**COSA FARE:**
1) Ripeti parola per parola il brano sulla solitudine, partendo da "Tutto cominciò in" e arrivando fino a "posso stare male?".
2) Riprendi il brano sulla solitudine da dove si ferma e vai avanti a scriverlo.

**BRANO DI PARTENZA:**
┌──

Tutto cominciò in un pomeriggio di ottobre. Whatsapp mi avvisa che sono stato eliminato da un gruppo di persone che mi facevano stare bene. Perché mi hanno eliminato? Lo chiedo all’amministratore. Mi risponde che non mi facevo sentire da qualche giorno. Ma loro ci pensano che io avrei potuto avere i miei problemi per non essere presente? Loro ci pensano che magari ci posso stare male?

Mi rattristo, penso alla solitudine, da sempre mia nemica, che combatto. Escludere ed essere esclusi  sono due cose che non riesco a digerire. Ero poco più che un bambino quando dissi a un mio compagno di classe “tu no”, ricordo ancora la ramanzina di mia madre. “Non voglio mai più sentire che dici così a qualcuno”. Quelle parole risuonano in me spesso, ringrazio mia madre per quello che mi volle insegnare quel giorno.

Mi sono sentito escluso, non solo quel pomeriggio. Ho avuto la percezione che questa pandemia mi stesse gradualmente allontanando da tutto e da tutti. ma ho provato ad andare avanti, ogni tanto sono uscito di casa per un giro. Di contro sono diventato molto più loquace, non che prima non lo fossi, ma attacco bottone con chiunque, magari in un tabacchino o con una signora anziana. Tutto questo perché  ho semplicemente voglia di parlare. Più che voglia direi bisogno. I giorni passano, sul cellulare arrivano solo messaggi di lavoro, le chiamate che effettuo e che ricevo sono impegni lavorativi che si incastrano.  Sembra che io sia un appestato, chi si reputava mio amico, mi liquida dicendo di non avere tempo, che è sempre di corsa e che non ci si può sentire. Com’era, andrà tutto bene? Ne usciremo migliori. Non sta a me dirlo,  a me basterebbe anche un messaggio, un pensiero. Scrivimi,  a me basta di sapere che mi pensi anche un minuto, perché so accontentarmi anche di un semplice saluto, ci vuole poco per sentirsi più vicini, aggiungerei soprattutto in questo periodo in cui ci siamo inginocchiati al distanziamento. Beh qui bisogna chiedere i diritti a Nino Buonocore, ma le sue parole fotografano al meglio questa mia situazione, che penso non sia solo mia. C’è qualcosa che, nonostante tutto, ci aiuta. Una di queste può essere, come nel mio caso, la scrittura. La carta, come diceva Anna Frank, è più paziente dell’uomo, e credo, a distanza di anni, di poterle dare certamente ragione. Vale lo stesso per un documento di Word? Io credo di si, ci saranno meno scarabocchi, ma la pazienza rimane. La carta è come se ascoltasse, e accogliesse, tutto ciò che abbiamo in mente e vogliamo riportare su di lei.

└──

[Dati raccolti]
┌──

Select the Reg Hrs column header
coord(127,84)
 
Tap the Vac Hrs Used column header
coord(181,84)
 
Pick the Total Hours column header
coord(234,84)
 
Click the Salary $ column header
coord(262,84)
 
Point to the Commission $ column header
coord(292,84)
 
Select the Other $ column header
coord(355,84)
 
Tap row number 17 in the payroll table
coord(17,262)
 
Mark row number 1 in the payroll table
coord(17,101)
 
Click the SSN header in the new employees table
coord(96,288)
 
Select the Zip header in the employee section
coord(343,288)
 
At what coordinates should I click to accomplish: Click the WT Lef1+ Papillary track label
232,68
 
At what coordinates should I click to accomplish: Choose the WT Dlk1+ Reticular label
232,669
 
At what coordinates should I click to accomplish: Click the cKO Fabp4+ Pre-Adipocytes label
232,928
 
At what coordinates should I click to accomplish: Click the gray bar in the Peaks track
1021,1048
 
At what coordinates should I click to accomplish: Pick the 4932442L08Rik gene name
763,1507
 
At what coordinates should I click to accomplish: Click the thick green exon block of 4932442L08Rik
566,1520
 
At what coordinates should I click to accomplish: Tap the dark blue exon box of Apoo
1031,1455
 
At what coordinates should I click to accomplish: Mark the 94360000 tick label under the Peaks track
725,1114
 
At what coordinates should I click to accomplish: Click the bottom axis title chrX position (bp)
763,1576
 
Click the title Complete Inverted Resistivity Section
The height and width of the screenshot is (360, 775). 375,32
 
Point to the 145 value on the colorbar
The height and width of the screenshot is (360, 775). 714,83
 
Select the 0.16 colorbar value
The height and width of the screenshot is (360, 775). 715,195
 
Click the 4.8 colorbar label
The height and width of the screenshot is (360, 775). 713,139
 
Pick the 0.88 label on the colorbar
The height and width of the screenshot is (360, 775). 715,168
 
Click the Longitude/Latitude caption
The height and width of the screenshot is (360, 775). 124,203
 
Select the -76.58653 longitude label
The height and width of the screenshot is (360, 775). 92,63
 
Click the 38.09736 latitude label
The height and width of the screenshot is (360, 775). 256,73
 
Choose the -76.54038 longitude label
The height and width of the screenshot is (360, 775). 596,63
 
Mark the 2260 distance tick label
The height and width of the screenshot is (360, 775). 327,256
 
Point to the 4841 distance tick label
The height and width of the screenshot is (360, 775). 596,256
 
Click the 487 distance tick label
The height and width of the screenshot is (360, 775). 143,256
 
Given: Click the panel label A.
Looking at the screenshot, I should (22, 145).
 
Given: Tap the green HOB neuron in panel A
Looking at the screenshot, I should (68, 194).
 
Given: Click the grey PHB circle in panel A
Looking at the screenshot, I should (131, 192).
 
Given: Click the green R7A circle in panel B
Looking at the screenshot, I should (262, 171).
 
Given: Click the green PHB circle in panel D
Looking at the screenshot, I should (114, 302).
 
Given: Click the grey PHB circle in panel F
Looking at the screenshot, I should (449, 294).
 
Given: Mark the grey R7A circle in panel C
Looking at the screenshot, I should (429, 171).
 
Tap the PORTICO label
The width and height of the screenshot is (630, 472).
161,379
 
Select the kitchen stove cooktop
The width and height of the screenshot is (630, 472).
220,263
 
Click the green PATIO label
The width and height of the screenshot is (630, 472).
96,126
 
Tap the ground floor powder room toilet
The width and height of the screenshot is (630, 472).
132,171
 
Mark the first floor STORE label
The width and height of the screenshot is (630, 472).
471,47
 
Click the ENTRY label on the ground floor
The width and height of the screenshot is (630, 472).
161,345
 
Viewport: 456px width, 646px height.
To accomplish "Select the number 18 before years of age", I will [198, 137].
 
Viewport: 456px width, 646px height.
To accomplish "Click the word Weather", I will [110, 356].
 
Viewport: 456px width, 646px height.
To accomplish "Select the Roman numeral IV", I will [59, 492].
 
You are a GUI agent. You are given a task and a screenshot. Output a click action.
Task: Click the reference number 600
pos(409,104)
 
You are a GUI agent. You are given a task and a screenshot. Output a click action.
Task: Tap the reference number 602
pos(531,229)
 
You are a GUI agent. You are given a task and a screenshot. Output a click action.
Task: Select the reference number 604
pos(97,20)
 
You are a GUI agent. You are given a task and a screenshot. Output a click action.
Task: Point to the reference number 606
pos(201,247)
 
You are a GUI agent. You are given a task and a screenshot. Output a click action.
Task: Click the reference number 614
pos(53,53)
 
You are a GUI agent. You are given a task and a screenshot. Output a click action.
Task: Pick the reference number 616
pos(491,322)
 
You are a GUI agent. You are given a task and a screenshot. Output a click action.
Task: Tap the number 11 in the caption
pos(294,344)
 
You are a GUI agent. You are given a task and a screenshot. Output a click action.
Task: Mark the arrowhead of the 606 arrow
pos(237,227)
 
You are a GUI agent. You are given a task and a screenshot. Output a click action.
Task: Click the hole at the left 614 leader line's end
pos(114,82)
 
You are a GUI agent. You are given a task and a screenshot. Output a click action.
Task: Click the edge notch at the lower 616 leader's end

└──

**RISPOSTE PUNTO PER PUNTO:**
1)
Tutto cominciò in un pomeriggio di ottobre. Whatsapp mi avvisa che sono stato eliminato da un gruppo di persone che mi facevano stare bene. Perché mi hanno eliminato? Lo chiedo all’amministratore. Mi risponde che non mi facevo sentire da qualche giorno. Ma loro ci pensano che io avrei potuto avere i miei problemi per non essere presente? Loro ci pensano che magari ci posso stare male?

2)
Solo lavoro, studio, impegni, colloqui, o ci sono anche i sentimenti e le emozioni nella nostra esistenza?

Quei sentimenti sono racchiusi dentro la mia mente come una rondine in gabbia. Vogliono uscire. Le piccole cose, rimpiango le piccole cose, le risate, mi mancano gli abbracci, mi mancano quelle parole e quei gesti, rari, che hanno la capacità di arrivare dritti al cuore. Mi chiedo quando ritorneranno, mentre sono in questo limbo. Esco a fare due passi. Al freddo, dentro un cubo fatto di  quattro cartoni di numero c’è Michele. Gli lascio due cornetti, non a caso, glieli porto  perché addolciscono. Mi guarda quasi impaurito quando lo chiamo, apre gli occhi, due iridi azzurre, quasi lucide, gelano il mio sguardo. Capisco che per quanto avremo necessità di tempo, ci sarà sempre qualcuno che potremo aiutare, condividendo il nostro di tempo.

Vorrei dire “ci sono anch’io” casomai ve lo foste scordati, non sono nessuno, ma non ho fatto nulla di male per essere escluso e dimenticato.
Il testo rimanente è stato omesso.